*SUPPLIED MATERIAL*.
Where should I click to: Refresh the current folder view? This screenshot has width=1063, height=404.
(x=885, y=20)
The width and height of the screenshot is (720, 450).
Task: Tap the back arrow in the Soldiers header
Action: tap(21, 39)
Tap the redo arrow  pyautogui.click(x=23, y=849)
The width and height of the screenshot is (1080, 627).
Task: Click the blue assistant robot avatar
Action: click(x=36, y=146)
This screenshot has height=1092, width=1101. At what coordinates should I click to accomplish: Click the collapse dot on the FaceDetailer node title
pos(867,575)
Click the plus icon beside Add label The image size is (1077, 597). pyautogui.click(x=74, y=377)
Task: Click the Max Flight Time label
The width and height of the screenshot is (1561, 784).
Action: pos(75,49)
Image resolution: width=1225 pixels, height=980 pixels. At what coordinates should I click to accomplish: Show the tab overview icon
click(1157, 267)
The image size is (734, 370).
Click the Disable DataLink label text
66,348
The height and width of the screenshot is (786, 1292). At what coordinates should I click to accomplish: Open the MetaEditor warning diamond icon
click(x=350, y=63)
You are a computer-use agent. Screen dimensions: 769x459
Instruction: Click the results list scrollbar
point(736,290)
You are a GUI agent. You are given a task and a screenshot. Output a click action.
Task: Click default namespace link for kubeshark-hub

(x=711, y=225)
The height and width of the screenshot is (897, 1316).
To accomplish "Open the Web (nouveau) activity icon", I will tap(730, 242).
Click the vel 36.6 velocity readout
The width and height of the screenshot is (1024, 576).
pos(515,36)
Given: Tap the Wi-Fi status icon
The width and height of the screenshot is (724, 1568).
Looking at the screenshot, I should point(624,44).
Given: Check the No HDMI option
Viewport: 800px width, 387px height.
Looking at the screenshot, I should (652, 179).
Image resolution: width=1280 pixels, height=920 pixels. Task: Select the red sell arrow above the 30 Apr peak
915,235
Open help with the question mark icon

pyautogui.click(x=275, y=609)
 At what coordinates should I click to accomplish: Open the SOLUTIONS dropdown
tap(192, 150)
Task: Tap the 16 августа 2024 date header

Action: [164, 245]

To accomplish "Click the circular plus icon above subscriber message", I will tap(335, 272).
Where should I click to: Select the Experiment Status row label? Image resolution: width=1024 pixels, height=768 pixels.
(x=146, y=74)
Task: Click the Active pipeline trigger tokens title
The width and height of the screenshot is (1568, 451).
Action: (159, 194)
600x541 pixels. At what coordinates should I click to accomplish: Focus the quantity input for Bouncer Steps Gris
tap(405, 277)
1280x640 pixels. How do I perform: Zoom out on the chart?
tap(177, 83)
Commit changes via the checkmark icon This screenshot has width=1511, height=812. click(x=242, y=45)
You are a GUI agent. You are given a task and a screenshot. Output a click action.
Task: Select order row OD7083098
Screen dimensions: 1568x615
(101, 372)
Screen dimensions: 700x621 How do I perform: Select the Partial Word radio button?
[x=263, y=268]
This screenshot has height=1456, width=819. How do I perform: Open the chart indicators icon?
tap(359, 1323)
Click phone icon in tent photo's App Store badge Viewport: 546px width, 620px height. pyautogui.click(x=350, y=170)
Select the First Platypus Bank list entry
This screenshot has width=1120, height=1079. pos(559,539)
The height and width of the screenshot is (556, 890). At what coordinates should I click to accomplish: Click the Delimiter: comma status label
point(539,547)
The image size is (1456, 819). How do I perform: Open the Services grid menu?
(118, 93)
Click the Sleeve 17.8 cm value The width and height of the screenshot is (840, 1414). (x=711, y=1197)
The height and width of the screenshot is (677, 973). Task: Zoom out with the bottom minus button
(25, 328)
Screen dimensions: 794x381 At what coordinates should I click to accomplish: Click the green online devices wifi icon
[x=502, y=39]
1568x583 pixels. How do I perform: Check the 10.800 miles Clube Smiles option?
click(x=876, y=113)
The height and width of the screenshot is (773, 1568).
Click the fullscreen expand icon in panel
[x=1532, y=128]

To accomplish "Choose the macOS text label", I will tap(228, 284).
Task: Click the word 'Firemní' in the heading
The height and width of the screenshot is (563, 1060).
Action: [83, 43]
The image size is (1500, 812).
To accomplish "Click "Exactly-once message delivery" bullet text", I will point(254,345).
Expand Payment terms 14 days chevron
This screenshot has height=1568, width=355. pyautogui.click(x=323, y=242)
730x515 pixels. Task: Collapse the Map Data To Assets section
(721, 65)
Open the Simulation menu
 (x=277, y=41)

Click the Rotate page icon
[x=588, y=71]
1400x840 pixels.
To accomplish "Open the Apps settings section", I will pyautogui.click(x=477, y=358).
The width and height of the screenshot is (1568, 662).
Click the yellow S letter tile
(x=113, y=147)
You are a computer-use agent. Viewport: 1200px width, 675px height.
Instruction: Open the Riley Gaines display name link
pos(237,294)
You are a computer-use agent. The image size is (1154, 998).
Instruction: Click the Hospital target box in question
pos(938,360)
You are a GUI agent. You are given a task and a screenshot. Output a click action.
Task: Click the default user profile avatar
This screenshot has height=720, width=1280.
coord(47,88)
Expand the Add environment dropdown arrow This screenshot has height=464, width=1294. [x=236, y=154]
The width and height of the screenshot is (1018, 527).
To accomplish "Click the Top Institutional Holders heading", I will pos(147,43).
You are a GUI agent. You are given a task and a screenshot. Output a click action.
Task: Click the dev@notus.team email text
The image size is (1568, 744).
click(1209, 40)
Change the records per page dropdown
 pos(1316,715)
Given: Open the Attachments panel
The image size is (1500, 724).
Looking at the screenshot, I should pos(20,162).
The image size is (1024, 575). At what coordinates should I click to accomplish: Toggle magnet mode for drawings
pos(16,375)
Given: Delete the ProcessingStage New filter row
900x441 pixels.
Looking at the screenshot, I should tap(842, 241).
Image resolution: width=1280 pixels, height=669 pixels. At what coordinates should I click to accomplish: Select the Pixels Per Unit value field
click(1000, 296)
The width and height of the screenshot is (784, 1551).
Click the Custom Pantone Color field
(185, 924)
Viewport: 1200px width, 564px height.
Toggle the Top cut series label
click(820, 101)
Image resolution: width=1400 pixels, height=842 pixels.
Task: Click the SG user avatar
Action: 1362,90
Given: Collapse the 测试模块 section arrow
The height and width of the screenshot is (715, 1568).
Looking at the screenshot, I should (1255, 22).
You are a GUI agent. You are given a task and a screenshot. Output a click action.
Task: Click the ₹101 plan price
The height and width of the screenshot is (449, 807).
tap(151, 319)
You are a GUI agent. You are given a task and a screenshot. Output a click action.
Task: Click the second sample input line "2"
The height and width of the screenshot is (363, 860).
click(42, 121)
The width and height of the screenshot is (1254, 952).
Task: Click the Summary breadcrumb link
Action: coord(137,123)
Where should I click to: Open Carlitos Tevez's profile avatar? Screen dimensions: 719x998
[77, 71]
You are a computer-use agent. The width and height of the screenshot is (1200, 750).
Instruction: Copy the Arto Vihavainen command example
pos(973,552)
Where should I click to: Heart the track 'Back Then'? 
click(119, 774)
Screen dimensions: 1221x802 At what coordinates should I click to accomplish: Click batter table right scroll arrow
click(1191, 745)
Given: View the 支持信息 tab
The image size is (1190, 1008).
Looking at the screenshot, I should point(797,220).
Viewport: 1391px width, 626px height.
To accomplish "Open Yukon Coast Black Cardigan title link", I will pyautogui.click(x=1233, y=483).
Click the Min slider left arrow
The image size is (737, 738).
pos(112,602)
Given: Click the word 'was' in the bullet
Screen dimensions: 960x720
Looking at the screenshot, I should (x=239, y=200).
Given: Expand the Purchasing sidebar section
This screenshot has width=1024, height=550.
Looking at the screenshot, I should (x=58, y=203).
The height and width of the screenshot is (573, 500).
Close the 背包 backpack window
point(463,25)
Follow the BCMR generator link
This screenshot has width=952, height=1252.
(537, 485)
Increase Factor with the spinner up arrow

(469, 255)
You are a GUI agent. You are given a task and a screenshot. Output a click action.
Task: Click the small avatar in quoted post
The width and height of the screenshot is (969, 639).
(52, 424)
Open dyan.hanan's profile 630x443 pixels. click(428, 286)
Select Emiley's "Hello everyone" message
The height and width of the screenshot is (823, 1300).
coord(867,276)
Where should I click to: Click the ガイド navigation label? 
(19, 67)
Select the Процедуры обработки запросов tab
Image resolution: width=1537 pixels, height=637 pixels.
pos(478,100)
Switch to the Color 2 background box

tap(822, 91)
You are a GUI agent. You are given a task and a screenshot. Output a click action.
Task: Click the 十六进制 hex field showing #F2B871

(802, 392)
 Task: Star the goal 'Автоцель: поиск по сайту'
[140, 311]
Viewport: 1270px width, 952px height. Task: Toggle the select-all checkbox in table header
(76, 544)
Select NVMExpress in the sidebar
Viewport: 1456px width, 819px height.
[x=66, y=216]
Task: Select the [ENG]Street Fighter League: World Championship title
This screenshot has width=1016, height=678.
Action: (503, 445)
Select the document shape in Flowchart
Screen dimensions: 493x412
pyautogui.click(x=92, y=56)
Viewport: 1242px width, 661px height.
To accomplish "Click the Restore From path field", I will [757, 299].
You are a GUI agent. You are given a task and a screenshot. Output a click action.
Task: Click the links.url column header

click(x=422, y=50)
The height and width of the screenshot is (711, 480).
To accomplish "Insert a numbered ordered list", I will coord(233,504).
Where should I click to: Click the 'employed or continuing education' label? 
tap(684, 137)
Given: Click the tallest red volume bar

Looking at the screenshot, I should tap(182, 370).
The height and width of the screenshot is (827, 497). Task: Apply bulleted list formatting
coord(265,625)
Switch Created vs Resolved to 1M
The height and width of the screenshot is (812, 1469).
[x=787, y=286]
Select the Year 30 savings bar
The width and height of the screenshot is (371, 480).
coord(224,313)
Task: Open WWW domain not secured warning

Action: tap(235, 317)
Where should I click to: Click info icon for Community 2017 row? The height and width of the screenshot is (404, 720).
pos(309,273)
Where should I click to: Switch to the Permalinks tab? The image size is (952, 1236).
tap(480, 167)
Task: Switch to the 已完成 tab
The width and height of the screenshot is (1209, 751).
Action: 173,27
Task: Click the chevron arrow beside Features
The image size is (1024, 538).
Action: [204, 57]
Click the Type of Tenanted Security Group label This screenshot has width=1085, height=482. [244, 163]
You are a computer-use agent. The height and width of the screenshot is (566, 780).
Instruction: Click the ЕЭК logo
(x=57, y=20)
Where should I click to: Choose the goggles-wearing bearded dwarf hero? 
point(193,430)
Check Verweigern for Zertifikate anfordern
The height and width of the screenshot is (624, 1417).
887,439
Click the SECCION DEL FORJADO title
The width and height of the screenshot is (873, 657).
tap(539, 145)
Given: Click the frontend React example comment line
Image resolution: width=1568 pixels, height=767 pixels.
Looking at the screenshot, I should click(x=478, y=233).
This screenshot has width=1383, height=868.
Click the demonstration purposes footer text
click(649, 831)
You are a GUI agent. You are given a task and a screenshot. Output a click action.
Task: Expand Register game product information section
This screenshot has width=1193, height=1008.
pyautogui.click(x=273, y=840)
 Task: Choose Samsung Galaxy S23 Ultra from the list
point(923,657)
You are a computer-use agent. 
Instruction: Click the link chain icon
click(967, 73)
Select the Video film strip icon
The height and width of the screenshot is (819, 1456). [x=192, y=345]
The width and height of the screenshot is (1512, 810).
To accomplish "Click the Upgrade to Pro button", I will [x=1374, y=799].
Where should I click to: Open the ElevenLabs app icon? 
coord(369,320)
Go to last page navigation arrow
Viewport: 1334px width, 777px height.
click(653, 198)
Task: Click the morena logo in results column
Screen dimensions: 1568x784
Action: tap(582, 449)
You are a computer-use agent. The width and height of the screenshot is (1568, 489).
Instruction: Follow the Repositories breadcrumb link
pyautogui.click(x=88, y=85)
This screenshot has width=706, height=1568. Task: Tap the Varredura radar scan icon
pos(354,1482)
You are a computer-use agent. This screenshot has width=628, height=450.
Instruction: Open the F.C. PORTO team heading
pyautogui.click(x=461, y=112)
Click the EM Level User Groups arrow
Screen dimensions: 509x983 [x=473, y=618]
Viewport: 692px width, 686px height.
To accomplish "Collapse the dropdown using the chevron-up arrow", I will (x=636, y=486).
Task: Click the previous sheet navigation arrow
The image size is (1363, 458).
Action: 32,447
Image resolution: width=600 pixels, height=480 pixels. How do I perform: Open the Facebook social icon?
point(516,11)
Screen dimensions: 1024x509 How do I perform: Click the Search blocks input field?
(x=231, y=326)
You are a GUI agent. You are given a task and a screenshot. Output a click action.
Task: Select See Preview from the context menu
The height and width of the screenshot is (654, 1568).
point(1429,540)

*WRITTEN REQUEST*.
Return the entries verbatim, from the very first line through the line containing "click(x=350, y=63)", with both ends included.

*EXPECTED ANSWER*.
Where should I click to: Refresh the current folder view? This screenshot has width=1063, height=404.
(x=885, y=20)
The width and height of the screenshot is (720, 450).
Task: Tap the back arrow in the Soldiers header
Action: tap(21, 39)
Tap the redo arrow  pyautogui.click(x=23, y=849)
The width and height of the screenshot is (1080, 627).
Task: Click the blue assistant robot avatar
Action: click(x=36, y=146)
This screenshot has height=1092, width=1101. At what coordinates should I click to accomplish: Click the collapse dot on the FaceDetailer node title
pos(867,575)
Click the plus icon beside Add label The image size is (1077, 597). pyautogui.click(x=74, y=377)
Task: Click the Max Flight Time label
The width and height of the screenshot is (1561, 784).
Action: pos(75,49)
Image resolution: width=1225 pixels, height=980 pixels. At what coordinates should I click to accomplish: Show the tab overview icon
click(1157, 267)
The image size is (734, 370).
Click the Disable DataLink label text
66,348
The height and width of the screenshot is (786, 1292). At what coordinates should I click to accomplish: Open the MetaEditor warning diamond icon
click(x=350, y=63)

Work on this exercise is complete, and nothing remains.